Identify and pull out each line of the entries in which "pixels" occurs.

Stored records
_ _ _ _ _ _ _
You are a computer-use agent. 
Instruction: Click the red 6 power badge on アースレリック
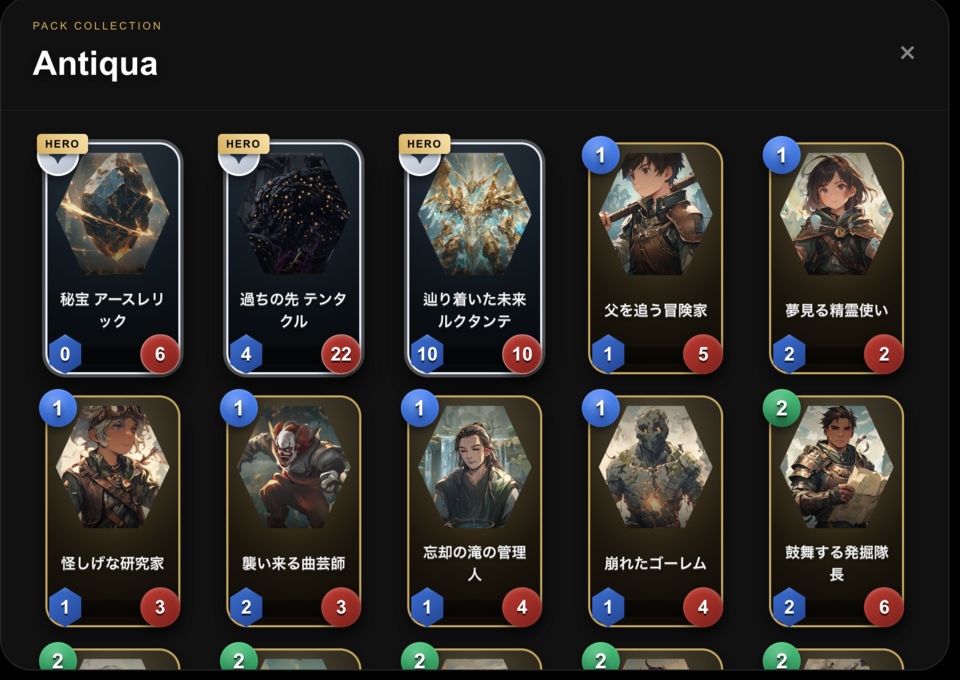coord(160,354)
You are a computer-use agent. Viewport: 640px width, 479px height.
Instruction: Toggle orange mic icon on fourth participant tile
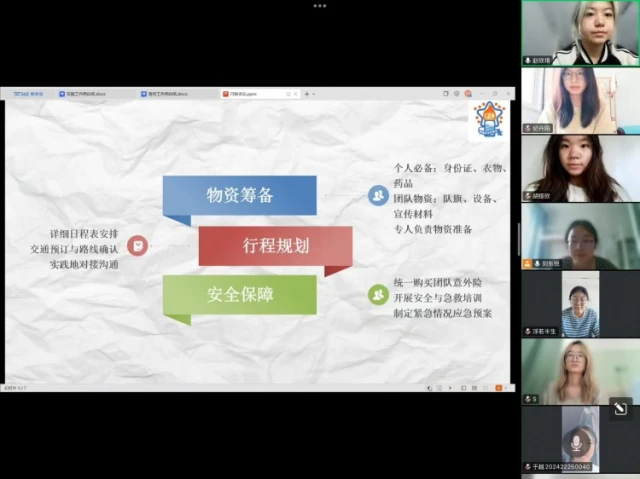pyautogui.click(x=527, y=264)
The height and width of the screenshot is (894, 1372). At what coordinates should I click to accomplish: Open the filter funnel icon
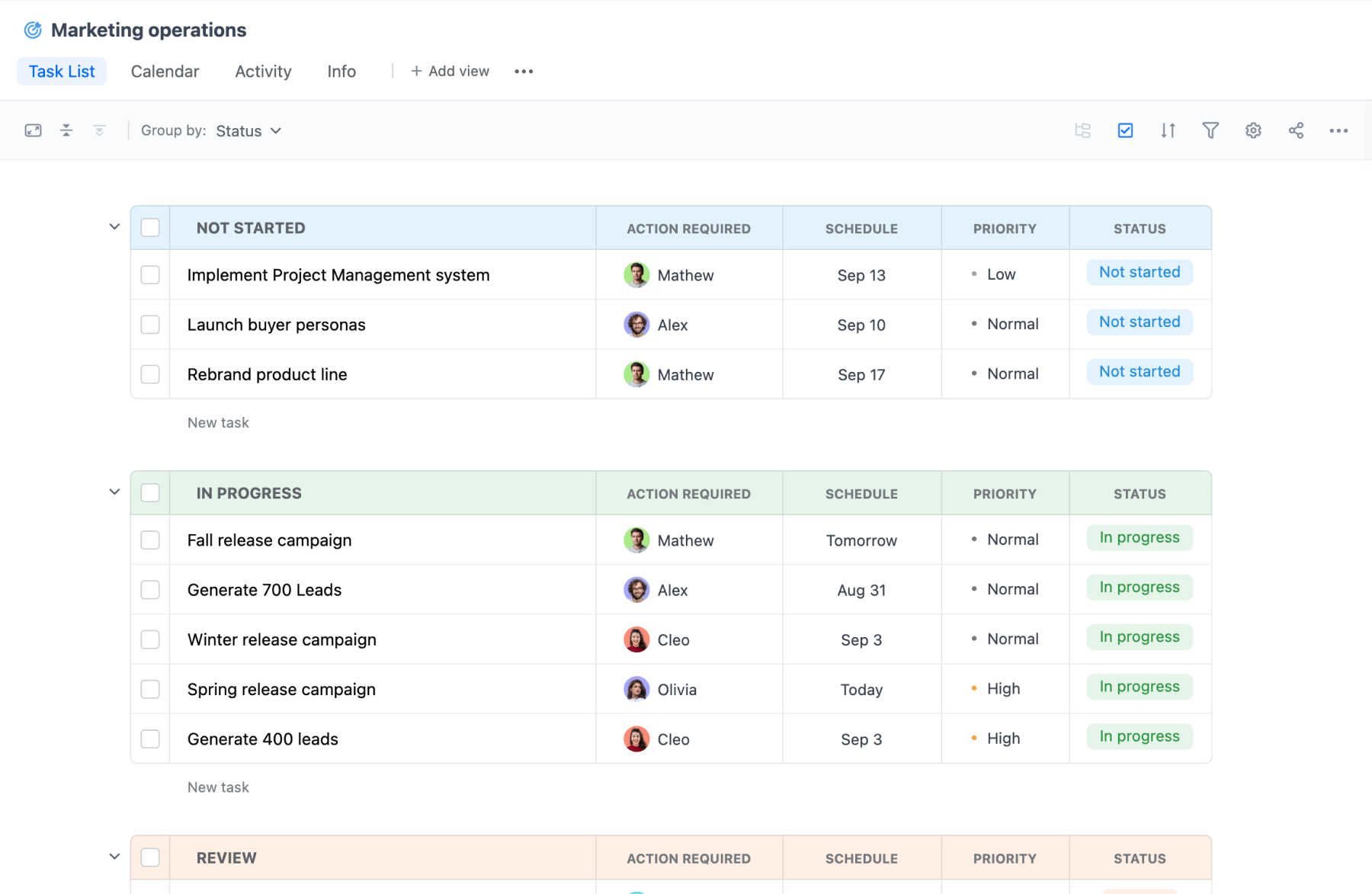tap(1210, 130)
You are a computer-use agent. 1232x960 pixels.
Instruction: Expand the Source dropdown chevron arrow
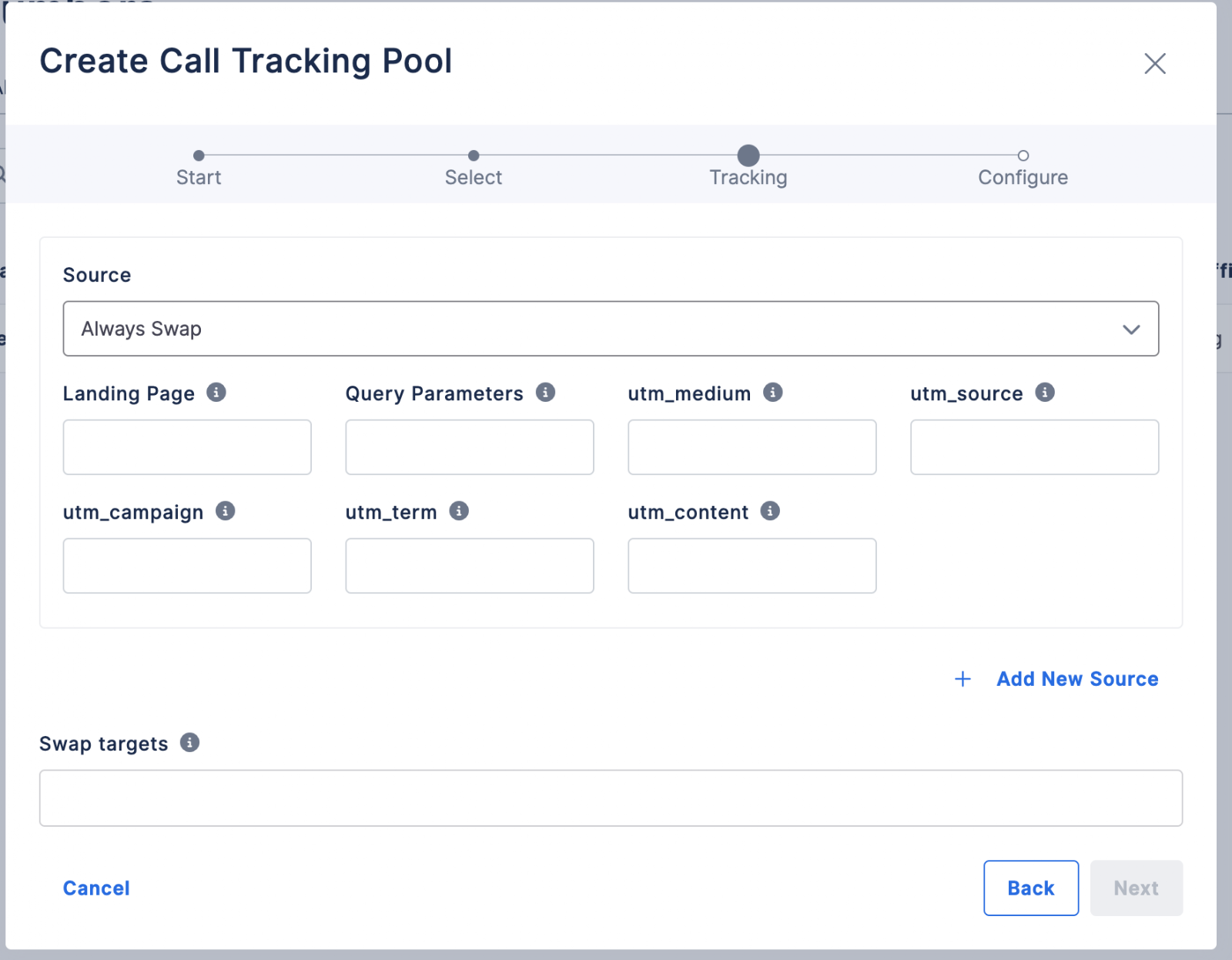1131,329
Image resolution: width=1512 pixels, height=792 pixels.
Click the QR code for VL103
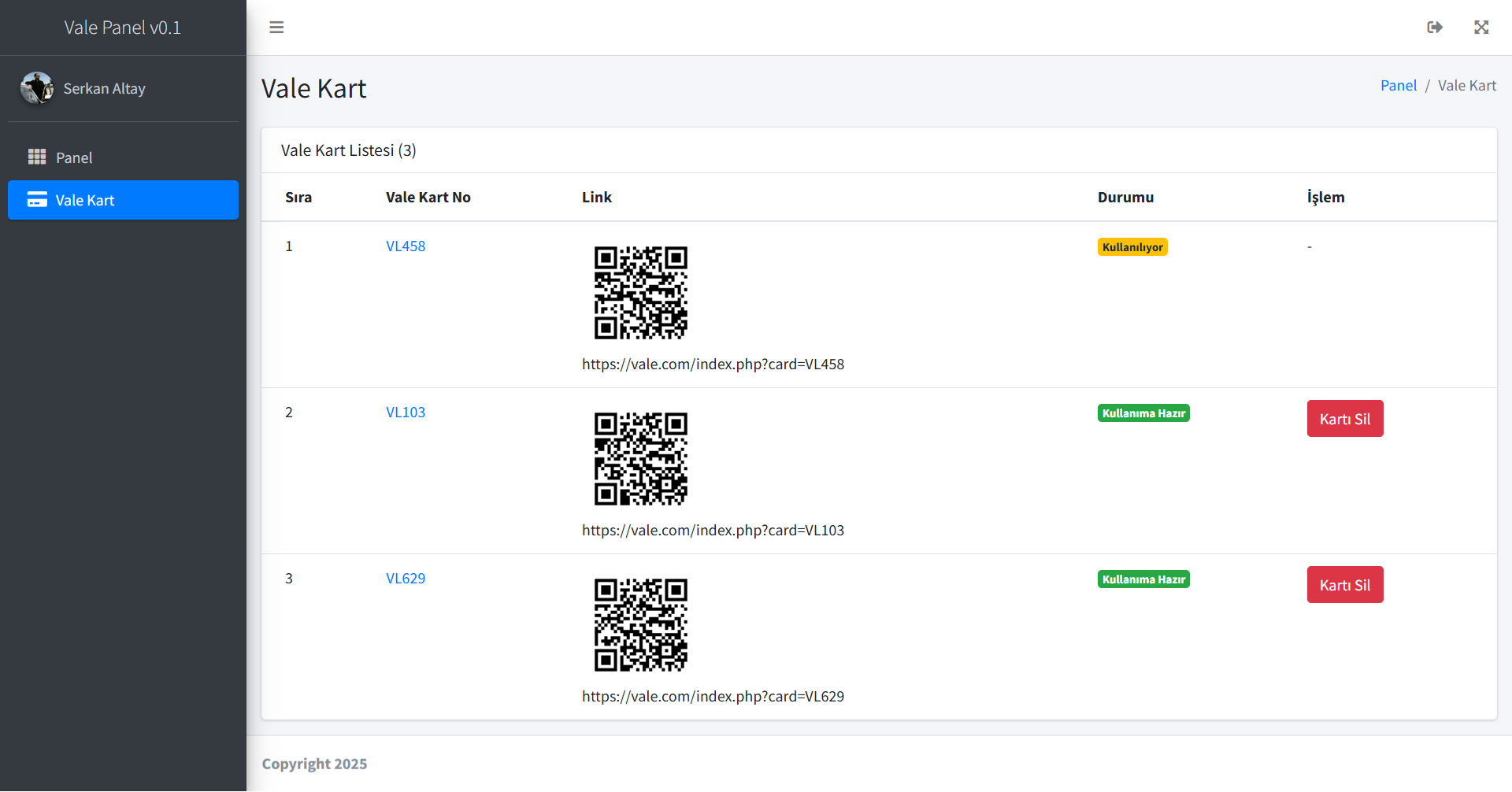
_ _ _ _ _ _ _
§ **Solved exercise**
You are a computer-use agent. 1232x960 pixels.
Image resolution: width=1512 pixels, height=792 pixels.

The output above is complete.